穴・あな
みんな自宅に帰って、麻美子ちゃんがお風呂に入って、私もお風呂に入って、30分経った。
私と麻美子ちゃんは、私が持っているホラーゲームをやっていた。

突然だが、私は幽霊は苦手だ。
海外のグロテスクなだけのホラーは大丈夫だが、知らないうちに少しずつ、しかし確実に、ひたひたと迫りくるジャパニーズホラーが心底苦手なのである。

最近は、「生きている人間が一番怖い」というようなオチの映画も多いので、そういう設定に助かっている。
人間ではなく、得体の知れない、なにか。私はそれが怖くてたまらない。

そんな私が、なぜ、こんなゲームを買ったかというと、怖がる女の子が見たかったからだ。

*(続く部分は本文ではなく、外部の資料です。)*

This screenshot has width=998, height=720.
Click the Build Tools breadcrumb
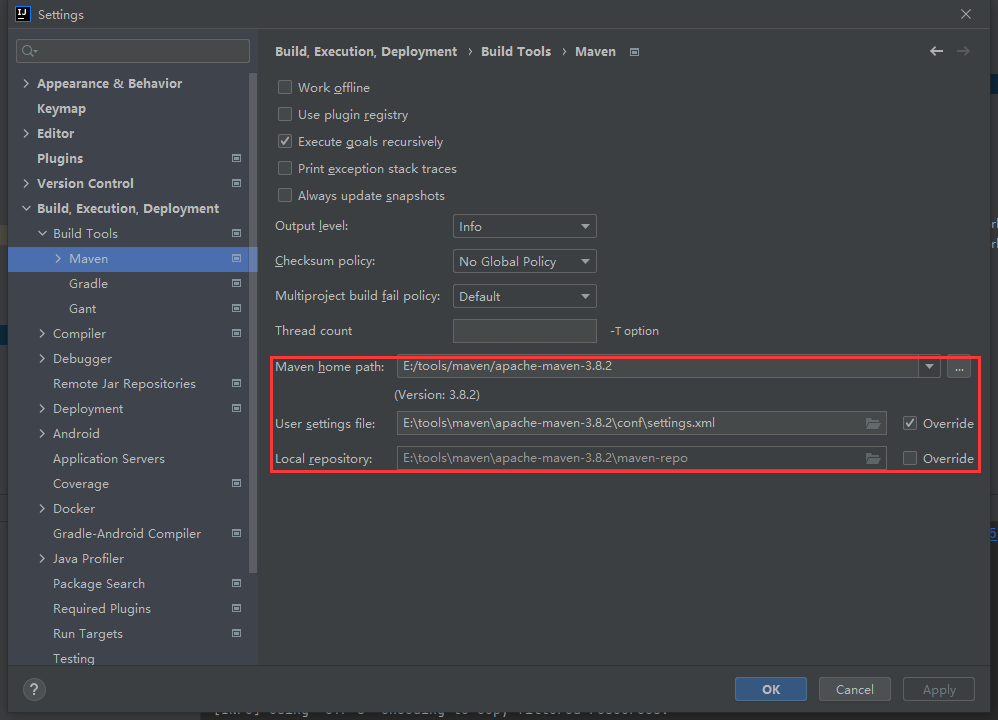click(516, 51)
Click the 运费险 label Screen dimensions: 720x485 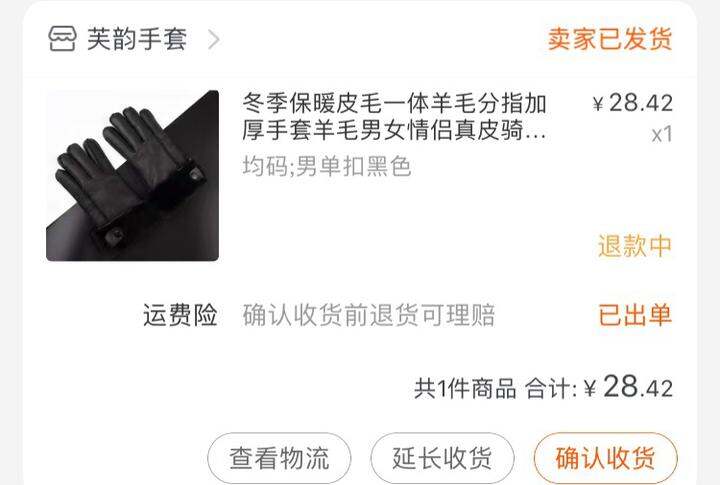pos(180,315)
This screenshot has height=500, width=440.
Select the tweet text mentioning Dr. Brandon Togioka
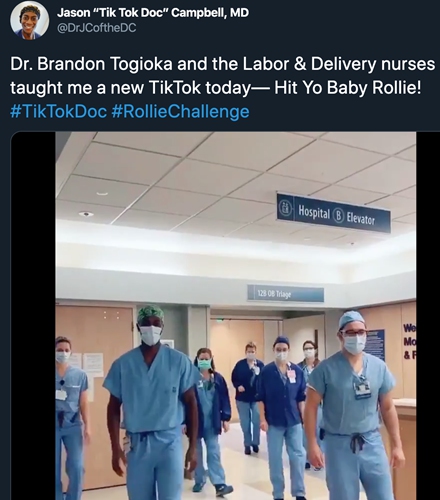(222, 76)
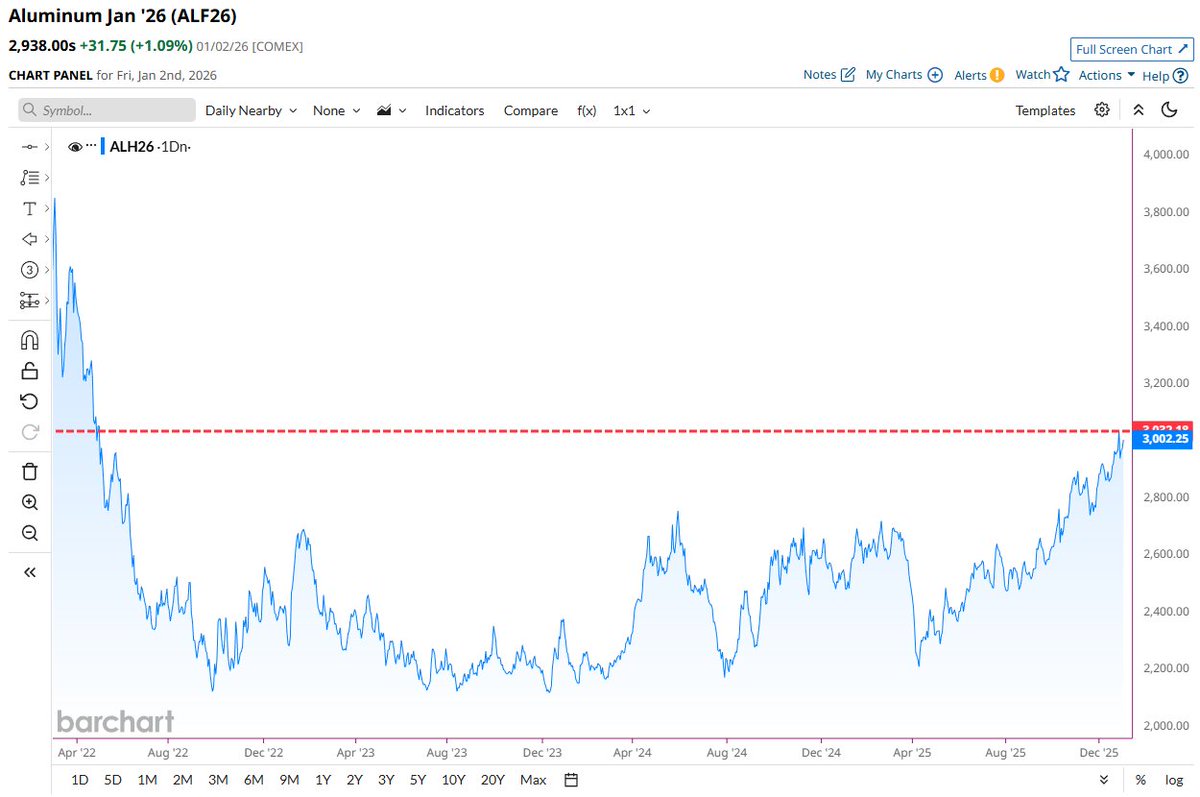Image resolution: width=1200 pixels, height=797 pixels.
Task: Select the Text annotation tool
Action: coord(29,208)
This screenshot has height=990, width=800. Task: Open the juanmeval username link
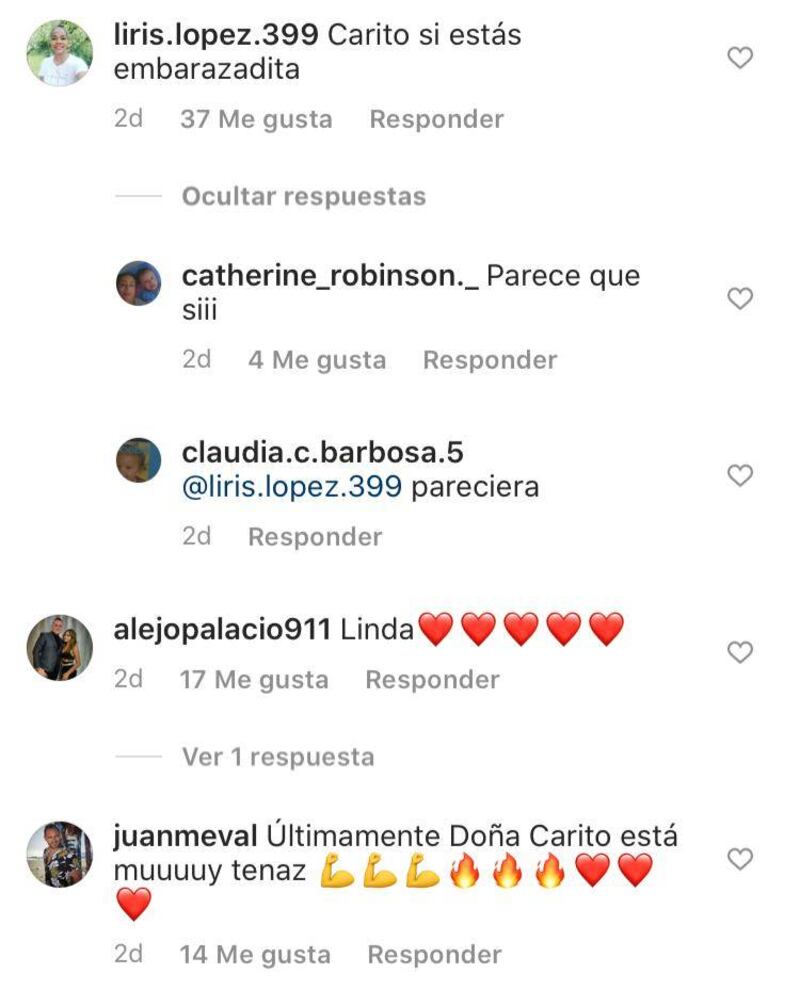point(185,835)
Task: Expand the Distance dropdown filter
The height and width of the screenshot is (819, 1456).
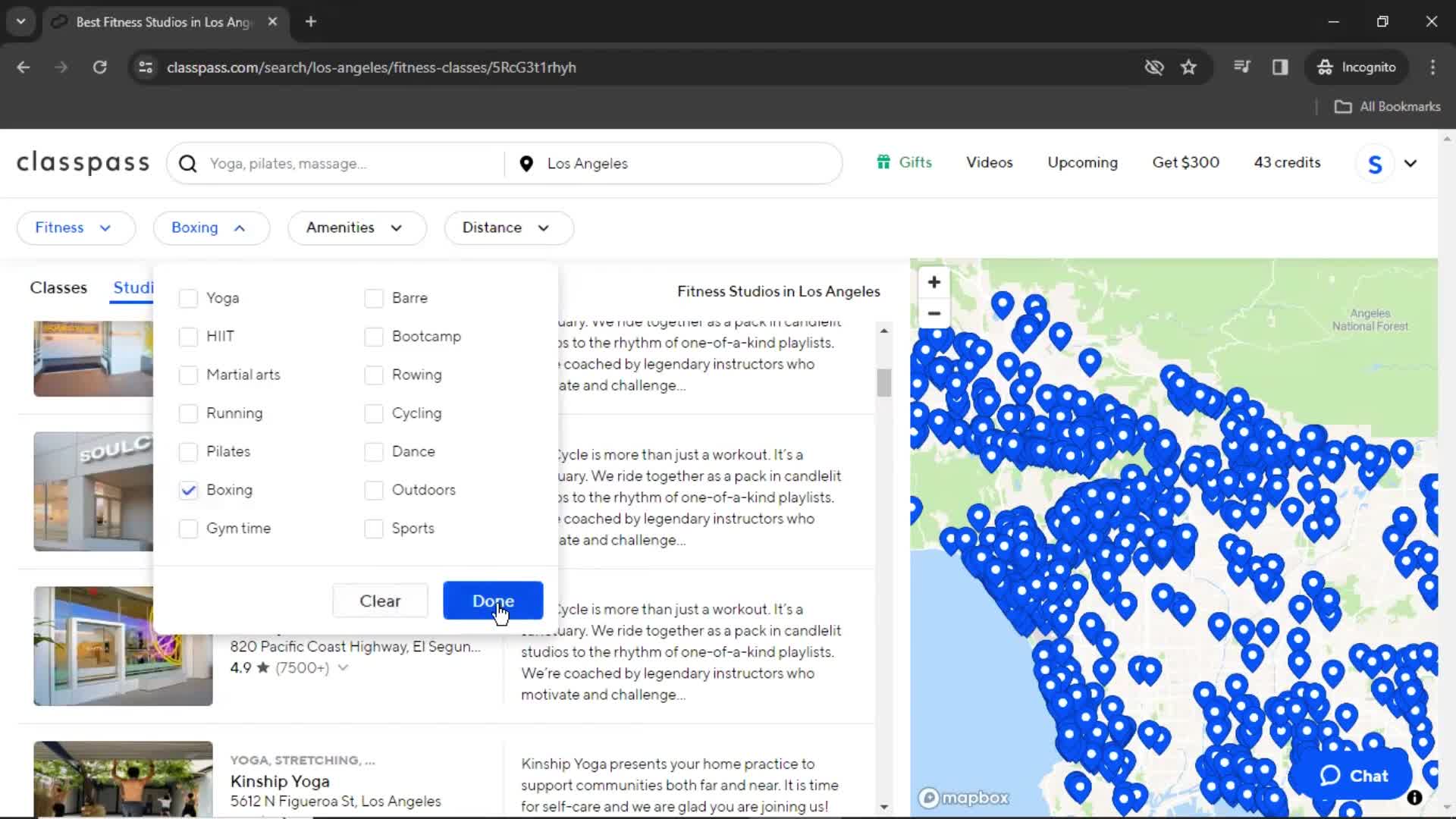Action: tap(506, 227)
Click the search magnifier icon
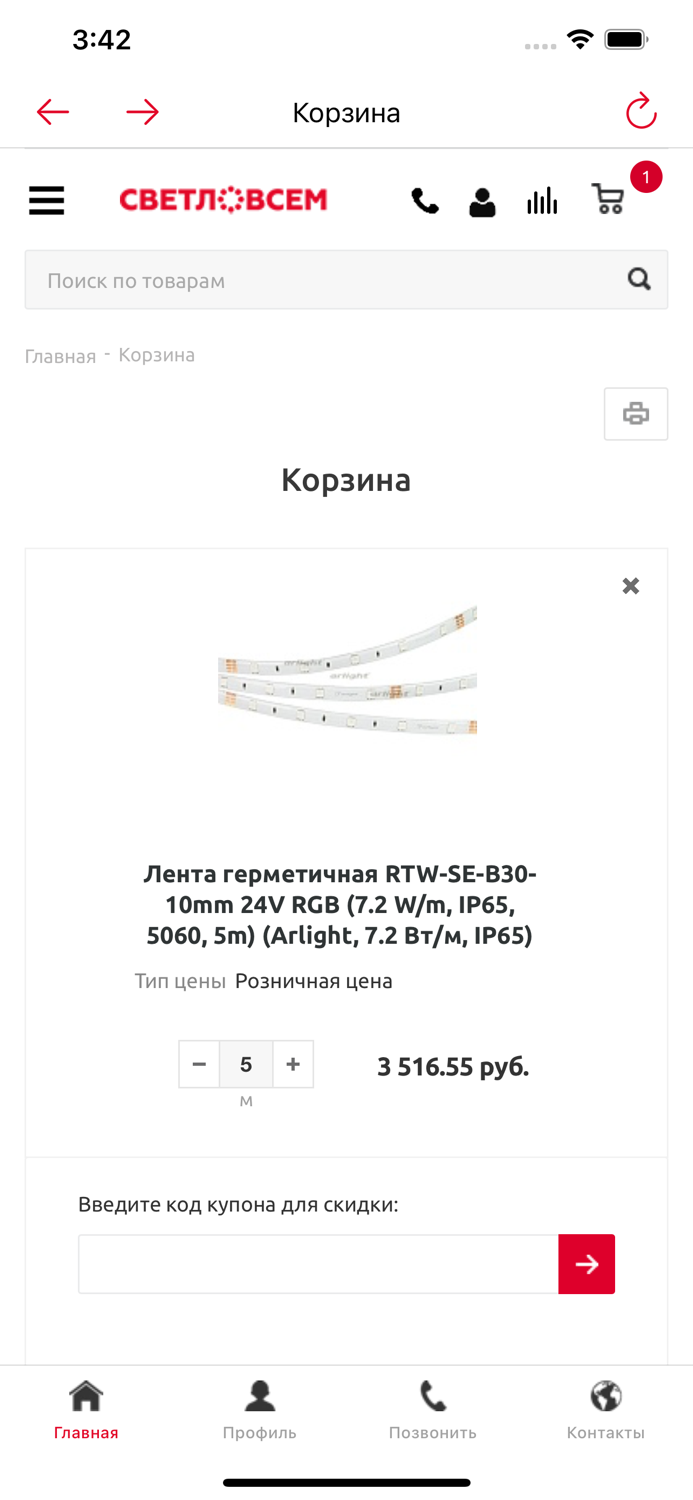Screen dimensions: 693x1500 click(x=637, y=280)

自分の変態さというか、自分の可愛い女の子に対する執着みたいなものに、自分でもあきれてしまう。
しかし、そんな自己嫌悪も、私の腕にくっついて離れない麻美子ちゃんを見れた幸福感で吹きとんだ。

うん、生きてて、良かった。

そう思った刹那、急に画面が、どアップの幽霊の顔でいっぱいになった。

「「ギャー!」」

私と麻美子ちゃんは抱き合って叫んだ。
麻美子ちゃんは私のBカップの胸に顔を埋めている。

心臓が早鐘のように鳴っている。もちろん麻美子ちゃんに抱きつかれているからだ。

「心臓、すごい音だよっ!」
麻美子ちゃんが驚いた様子で言った。

「だって・・・怖かったし!」
私はそう言って、下を向いて麻美子ちゃんを抱きしめた。
よかった。心拍数が上がっている理由を、ゲームの幽霊のせいにできた。

緊張の糸が切れ、2人で笑いあった。